Every year, the World Economic Forum, the same organization that assembles world leaders and business leaders in Davos, hand-picks a few dozen companies from all walks of technology (cleantech, medical, mobility, etc.) as Technology Pioneers. This year we are very proud to have been selected as one of only a handful of companies in the cybersecurity category.
In our daily work with customers, partners, and colleagues, we don't dwell much on the big picture. In the Aqua hallways and on conference calls it's more likely you'd hear us talk about a Kubernetes admission controller and its potential use to prevent a specific attack vector, or how a certain customer uses Atomic Registry and is considering switching to Quay. But we never lose sight of the big picture, and, apparently, neither do the people in Davos.
The Big Picture #1: Cloud Native is a BIG Change
Cloud native is the next big change in enterprise computing. If at first we had mainframes, then client-server, then PCs, then the Internet, virtual machines, and the cloud – now we are witnessing another revolution in IT whose impact will be no less than profound.

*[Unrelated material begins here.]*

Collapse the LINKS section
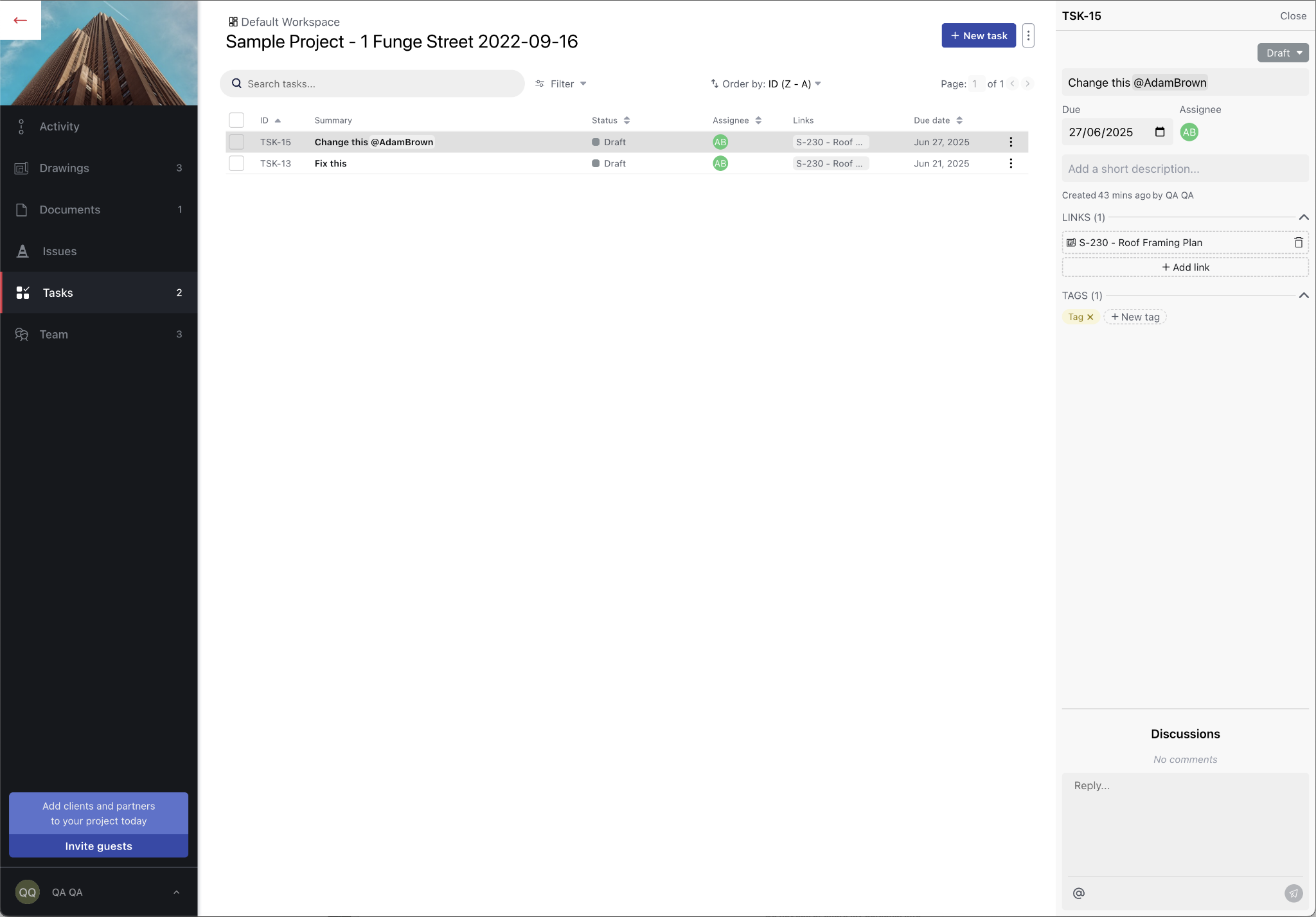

The technologies and methods that enabled Internet giants such as Amazon, Google, and Facebook to grow to mammoth proportions are now being standardized, packaged, and made available to run enterprise applications. Every enterprise, from car manufacturers to insurance companies to movie studios, is now a software company. Agility and scalability are the name of the game.
Cloud native is a fundamental shift because it accelerates software development and delivery by an order of magnitude, sometimes by a lot more. The combination of microservices, DevOps, and cloud portability means that code is updated and shipped a LOT faster, can scale almost infinitely, and must be created in a way that would allow it to run anywhere, with no hard-coding to an OS or network context.

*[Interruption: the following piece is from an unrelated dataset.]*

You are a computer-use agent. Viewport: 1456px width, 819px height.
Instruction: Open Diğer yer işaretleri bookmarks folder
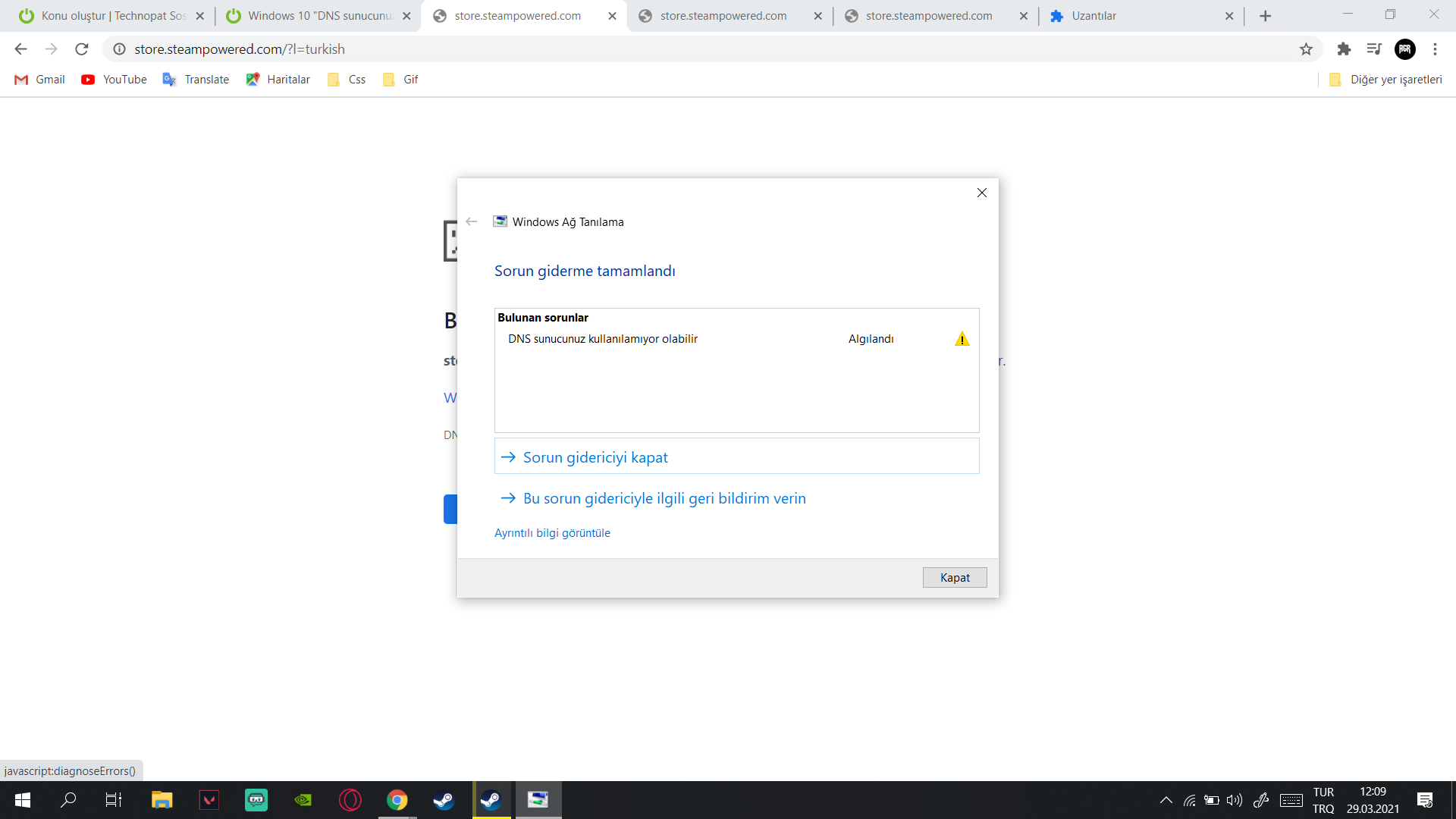1386,80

The bottom line from a business perspective is that organizations can become software fiends, digitally transforming their business, emulating the agility and efficiency of Internet giants, applied to achieve their business goals.

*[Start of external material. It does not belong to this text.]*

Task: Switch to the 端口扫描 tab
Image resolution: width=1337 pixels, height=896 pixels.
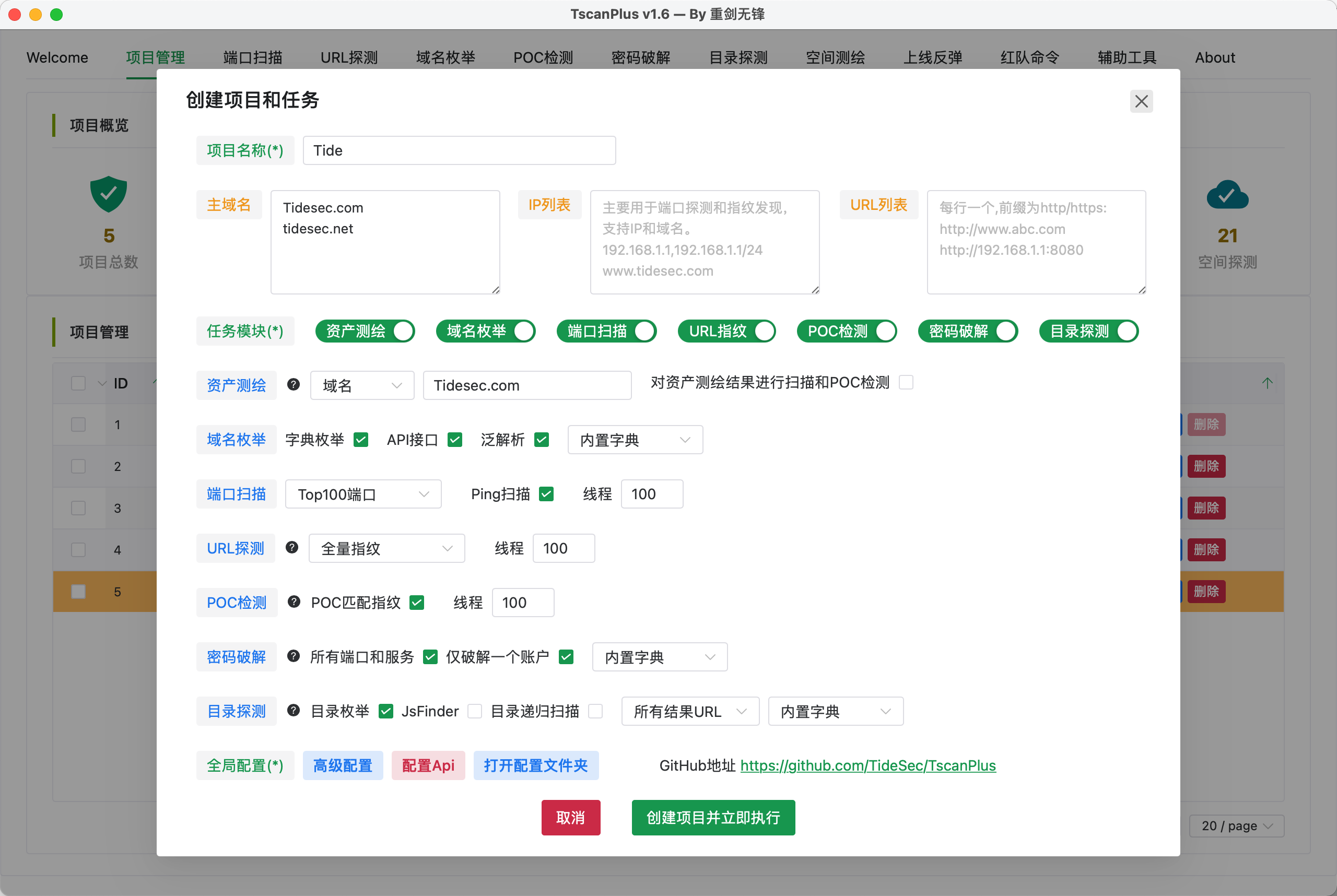Action: click(253, 58)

The Big Picture #2: Security Moves Inside the Application
What does this shift mean for security? It is quite clear that many of the tools and methods used in enterprise IT today, will no longer be effective, or relevant, or will simply be impossible to implement.
Think you can stop and pen-test every piece of code flowing into your cloud applications? Think again: You can’t do that when that code is updated 1,000 times a day.
Think you can continue to apply the same host-based and network security tools? Think again: Applications are no longer tied to hosts, and you can no longer predict where they'll be running. Networking is also moving into the application, and based on microservices instead of host-based locations. So you can no longer rely on host-based IPS or VM-based firewalls to secure those workloads.
Arjuna Rivera, the i2 Labs Lead at aerospace and defense giant Lockheed Martin said at his recent talk at the Docker Government Summit “…If you think your traditional security services and performance monitoring services are going to work right out of the box in this type of architecture, you know it’s wrong. They didn’t get it. Luckily, through the discovery development process, we were able to educate and show that when we look at modernizing this type of infrastructure and platforms, we also need to modernize our security tools…. A Major change in thinking, as well as in our culture.”
All this is happening while the cybersecurity world is increasingly suffering from a "needle in a haystack" fatigue. Inordinate efforts and funds are invested in identifying threats, trying to guess where the next vulnerability or malware will come from, while we keep reading of ever-growing breaches, ransomware attacks, and zero-day vulnerabilities that have remained undiscovered since (almost) the birth of Linux.
Cloud native applications, broken down into their microservices components, promise to change that.
With simpler, more predictable components, we can adopt a whitelisting approach that creates "zero trust" environments where we are no longer looking for the attacker, and we may not even care what attack vector they would use. Instead we look at the application behavior, detecting and preventing activities that don't match the expected "good behavior". It's an infinitely more effective (and less expensive) approach to protect against the next unknown threat.
Reimagining Security
Cloud native means we can, and must, reimagine security into something that is automated, keeping up with the speed of code delivery, and embedding itself into the application in a way that would provide the same level of security no matter where that application runs.
This, in a nutshell and without getting too technical, is what the WEF panel of experts thought was worthy of recognition and exposure to their audience of world business leaders.